* What you are asked to do *
Return, from the data below, each line that contains the word "trending".

[Start of Attachment]

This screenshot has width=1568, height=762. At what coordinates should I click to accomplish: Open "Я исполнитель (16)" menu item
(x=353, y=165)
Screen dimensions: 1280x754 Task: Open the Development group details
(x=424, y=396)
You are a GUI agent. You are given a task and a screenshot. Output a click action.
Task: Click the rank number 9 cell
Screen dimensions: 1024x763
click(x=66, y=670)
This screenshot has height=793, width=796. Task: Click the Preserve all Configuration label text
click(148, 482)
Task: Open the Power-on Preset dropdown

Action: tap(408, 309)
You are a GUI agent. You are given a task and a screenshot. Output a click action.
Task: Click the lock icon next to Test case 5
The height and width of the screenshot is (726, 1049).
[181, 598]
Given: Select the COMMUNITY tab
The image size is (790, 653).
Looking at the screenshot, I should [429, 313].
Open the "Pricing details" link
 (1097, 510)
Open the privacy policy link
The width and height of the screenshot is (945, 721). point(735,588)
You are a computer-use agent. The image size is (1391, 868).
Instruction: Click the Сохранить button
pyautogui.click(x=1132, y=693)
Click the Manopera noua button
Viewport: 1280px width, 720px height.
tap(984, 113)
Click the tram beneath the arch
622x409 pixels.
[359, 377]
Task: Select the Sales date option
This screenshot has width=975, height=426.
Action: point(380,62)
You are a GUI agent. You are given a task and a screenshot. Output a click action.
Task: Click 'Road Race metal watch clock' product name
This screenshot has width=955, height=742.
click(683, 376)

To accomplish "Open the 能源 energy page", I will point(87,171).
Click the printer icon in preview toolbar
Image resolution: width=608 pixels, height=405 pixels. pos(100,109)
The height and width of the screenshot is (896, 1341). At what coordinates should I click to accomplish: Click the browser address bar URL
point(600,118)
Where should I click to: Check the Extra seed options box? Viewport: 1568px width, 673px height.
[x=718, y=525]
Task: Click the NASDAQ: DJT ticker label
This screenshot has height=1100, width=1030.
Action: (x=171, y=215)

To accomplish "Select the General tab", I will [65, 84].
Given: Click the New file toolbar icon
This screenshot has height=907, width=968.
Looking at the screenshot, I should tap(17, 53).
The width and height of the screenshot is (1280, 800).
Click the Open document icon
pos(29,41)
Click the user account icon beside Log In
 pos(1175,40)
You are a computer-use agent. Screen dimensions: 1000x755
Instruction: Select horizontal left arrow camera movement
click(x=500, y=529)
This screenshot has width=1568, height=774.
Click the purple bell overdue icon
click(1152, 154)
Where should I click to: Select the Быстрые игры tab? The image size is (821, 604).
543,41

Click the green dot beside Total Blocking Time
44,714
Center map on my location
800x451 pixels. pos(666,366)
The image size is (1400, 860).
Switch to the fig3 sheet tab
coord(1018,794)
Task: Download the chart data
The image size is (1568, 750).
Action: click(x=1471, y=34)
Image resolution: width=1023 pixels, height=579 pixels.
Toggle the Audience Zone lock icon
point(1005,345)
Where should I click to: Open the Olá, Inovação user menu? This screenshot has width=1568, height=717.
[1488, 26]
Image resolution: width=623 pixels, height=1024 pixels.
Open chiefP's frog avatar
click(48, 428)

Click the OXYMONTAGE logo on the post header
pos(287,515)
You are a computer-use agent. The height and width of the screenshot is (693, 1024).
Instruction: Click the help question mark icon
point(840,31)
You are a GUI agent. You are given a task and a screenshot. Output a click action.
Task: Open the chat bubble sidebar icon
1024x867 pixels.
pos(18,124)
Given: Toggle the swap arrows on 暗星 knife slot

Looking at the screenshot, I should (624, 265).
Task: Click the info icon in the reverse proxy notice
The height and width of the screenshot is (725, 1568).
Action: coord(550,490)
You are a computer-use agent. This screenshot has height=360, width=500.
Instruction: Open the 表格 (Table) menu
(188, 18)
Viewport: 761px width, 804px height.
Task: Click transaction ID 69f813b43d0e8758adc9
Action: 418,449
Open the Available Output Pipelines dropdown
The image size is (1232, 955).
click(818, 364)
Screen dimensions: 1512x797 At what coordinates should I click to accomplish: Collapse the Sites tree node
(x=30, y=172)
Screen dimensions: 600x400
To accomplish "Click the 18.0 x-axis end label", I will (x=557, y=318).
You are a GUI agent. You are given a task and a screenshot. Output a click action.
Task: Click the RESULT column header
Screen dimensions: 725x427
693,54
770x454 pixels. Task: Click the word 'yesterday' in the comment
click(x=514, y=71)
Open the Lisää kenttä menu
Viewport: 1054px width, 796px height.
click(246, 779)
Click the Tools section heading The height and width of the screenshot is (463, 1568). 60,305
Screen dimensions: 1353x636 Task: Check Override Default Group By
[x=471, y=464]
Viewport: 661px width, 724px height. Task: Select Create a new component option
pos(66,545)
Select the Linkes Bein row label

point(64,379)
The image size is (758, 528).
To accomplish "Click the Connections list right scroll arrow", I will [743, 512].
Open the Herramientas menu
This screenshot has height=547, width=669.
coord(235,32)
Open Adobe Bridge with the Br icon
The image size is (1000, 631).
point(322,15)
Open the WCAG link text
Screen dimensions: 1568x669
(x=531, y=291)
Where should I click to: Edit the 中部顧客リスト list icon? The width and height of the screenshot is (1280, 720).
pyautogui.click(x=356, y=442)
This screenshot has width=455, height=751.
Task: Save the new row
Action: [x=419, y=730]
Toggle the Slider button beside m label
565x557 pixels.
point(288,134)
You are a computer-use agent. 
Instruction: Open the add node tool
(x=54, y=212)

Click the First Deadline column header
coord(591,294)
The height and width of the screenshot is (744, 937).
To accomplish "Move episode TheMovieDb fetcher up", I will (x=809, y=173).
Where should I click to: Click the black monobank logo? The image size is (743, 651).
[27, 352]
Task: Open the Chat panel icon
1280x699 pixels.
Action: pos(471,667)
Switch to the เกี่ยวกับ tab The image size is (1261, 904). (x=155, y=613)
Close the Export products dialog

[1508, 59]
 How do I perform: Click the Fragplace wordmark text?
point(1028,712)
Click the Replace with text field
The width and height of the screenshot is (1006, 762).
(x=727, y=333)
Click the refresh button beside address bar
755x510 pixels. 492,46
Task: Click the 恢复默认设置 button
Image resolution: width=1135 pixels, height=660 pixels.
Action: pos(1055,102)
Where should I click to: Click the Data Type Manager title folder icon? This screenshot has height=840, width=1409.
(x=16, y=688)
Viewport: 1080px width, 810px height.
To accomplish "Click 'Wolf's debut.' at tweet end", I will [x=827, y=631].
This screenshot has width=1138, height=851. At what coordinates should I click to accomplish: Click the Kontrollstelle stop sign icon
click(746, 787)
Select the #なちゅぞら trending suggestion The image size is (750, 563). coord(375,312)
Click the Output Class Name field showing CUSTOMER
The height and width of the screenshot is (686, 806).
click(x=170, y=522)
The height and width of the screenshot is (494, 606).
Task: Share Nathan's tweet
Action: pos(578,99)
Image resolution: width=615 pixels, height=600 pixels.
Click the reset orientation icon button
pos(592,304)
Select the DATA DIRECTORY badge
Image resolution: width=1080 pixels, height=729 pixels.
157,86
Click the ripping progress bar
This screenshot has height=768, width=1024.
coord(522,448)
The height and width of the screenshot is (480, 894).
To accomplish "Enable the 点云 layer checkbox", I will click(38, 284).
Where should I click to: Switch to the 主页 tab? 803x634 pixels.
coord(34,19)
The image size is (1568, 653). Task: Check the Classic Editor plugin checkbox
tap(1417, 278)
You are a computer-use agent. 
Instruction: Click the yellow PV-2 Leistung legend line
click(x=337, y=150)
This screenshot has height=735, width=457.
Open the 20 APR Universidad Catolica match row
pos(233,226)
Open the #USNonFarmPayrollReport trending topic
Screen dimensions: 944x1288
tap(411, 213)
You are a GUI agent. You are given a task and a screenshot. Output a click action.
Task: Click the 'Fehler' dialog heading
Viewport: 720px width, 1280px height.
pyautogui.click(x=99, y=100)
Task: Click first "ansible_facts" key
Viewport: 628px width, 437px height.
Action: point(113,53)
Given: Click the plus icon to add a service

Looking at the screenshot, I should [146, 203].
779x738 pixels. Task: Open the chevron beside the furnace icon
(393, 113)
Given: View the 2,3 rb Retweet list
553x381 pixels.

[End of Attachment]

* Solution *
Select the #なちゅぞら trending suggestion The image size is (750, 563). coord(375,312)
Open the #USNonFarmPayrollReport trending topic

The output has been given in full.